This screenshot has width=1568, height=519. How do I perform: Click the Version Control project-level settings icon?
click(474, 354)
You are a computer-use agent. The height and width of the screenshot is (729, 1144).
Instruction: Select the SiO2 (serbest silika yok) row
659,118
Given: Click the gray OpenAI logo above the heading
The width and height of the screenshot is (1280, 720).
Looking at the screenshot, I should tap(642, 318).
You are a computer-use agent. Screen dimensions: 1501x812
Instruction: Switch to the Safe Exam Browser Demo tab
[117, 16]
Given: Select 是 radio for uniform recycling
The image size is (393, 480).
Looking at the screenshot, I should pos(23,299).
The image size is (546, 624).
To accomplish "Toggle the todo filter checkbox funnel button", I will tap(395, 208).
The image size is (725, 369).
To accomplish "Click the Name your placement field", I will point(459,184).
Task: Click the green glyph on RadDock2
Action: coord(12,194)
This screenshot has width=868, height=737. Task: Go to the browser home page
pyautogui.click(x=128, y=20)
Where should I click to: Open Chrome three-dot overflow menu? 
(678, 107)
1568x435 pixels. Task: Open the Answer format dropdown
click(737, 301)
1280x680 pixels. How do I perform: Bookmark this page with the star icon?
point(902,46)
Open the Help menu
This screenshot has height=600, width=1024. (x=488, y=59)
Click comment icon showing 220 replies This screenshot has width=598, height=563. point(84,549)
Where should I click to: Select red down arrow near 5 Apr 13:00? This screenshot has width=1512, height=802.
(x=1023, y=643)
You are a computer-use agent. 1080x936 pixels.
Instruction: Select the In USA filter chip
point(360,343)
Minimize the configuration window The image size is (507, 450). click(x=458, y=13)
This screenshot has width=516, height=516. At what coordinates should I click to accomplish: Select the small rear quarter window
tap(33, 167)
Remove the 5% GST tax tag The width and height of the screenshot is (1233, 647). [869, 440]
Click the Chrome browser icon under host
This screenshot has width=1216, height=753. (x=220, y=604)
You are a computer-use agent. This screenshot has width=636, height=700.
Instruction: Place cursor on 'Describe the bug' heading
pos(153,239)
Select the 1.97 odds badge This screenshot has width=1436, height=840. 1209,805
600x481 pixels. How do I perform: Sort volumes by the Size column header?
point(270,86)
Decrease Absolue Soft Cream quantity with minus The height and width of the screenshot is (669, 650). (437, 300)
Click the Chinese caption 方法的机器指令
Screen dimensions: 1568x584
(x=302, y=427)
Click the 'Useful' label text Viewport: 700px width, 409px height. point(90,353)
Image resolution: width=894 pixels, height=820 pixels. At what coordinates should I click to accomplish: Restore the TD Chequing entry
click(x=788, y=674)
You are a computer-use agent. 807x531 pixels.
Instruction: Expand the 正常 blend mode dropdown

================================

WHAT TO PRODUCE:
Render the whole set of entries again, exactly as given.

ANSWER TO THE EXERCISE:
This screenshot has width=1568, height=519. How do I perform: Click the Version Control project-level settings icon?
click(474, 354)
You are a computer-use agent. The height and width of the screenshot is (729, 1144).
Instruction: Select the SiO2 (serbest silika yok) row
659,118
Given: Click the gray OpenAI logo above the heading
The width and height of the screenshot is (1280, 720).
Looking at the screenshot, I should tap(642, 318).
You are a computer-use agent. Screen dimensions: 1501x812
Instruction: Switch to the Safe Exam Browser Demo tab
[117, 16]
Given: Select 是 radio for uniform recycling
The image size is (393, 480).
Looking at the screenshot, I should pos(23,299).
The image size is (546, 624).
To accomplish "Toggle the todo filter checkbox funnel button", I will tap(395, 208).
The image size is (725, 369).
To accomplish "Click the Name your placement field", I will point(459,184).
Task: Click the green glyph on RadDock2
Action: coord(12,194)
This screenshot has width=868, height=737. Task: Go to the browser home page
pyautogui.click(x=128, y=20)
Where should I click to: Open Chrome three-dot overflow menu? 
(678, 107)
1568x435 pixels. Task: Open the Answer format dropdown
click(737, 301)
1280x680 pixels. How do I perform: Bookmark this page with the star icon?
point(902,46)
Open the Help menu
This screenshot has height=600, width=1024. (x=488, y=59)
Click comment icon showing 220 replies This screenshot has width=598, height=563. point(84,549)
Where should I click to: Select red down arrow near 5 Apr 13:00? This screenshot has width=1512, height=802.
(x=1023, y=643)
You are a computer-use agent. 1080x936 pixels.
Instruction: Select the In USA filter chip
point(360,343)
Minimize the configuration window The image size is (507, 450). click(x=458, y=13)
This screenshot has width=516, height=516. At what coordinates should I click to accomplish: Select the small rear quarter window
tap(33, 167)
Remove the 5% GST tax tag The width and height of the screenshot is (1233, 647). [869, 440]
Click the Chrome browser icon under host
This screenshot has width=1216, height=753. (x=220, y=604)
You are a computer-use agent. This screenshot has width=636, height=700.
Instruction: Place cursor on 'Describe the bug' heading
pos(153,239)
Select the 1.97 odds badge This screenshot has width=1436, height=840. 1209,805
600x481 pixels. How do I perform: Sort volumes by the Size column header?
point(270,86)
Decrease Absolue Soft Cream quantity with minus The height and width of the screenshot is (669, 650). (437, 300)
Click the Chinese caption 方法的机器指令
Screen dimensions: 1568x584
(x=302, y=427)
Click the 'Useful' label text Viewport: 700px width, 409px height. point(90,353)
Image resolution: width=894 pixels, height=820 pixels. At what coordinates should I click to accomplish: Restore the TD Chequing entry
click(x=788, y=674)
You are a computer-use agent. 807x531 pixels.
Instruction: Expand the 正常 blend mode dropdown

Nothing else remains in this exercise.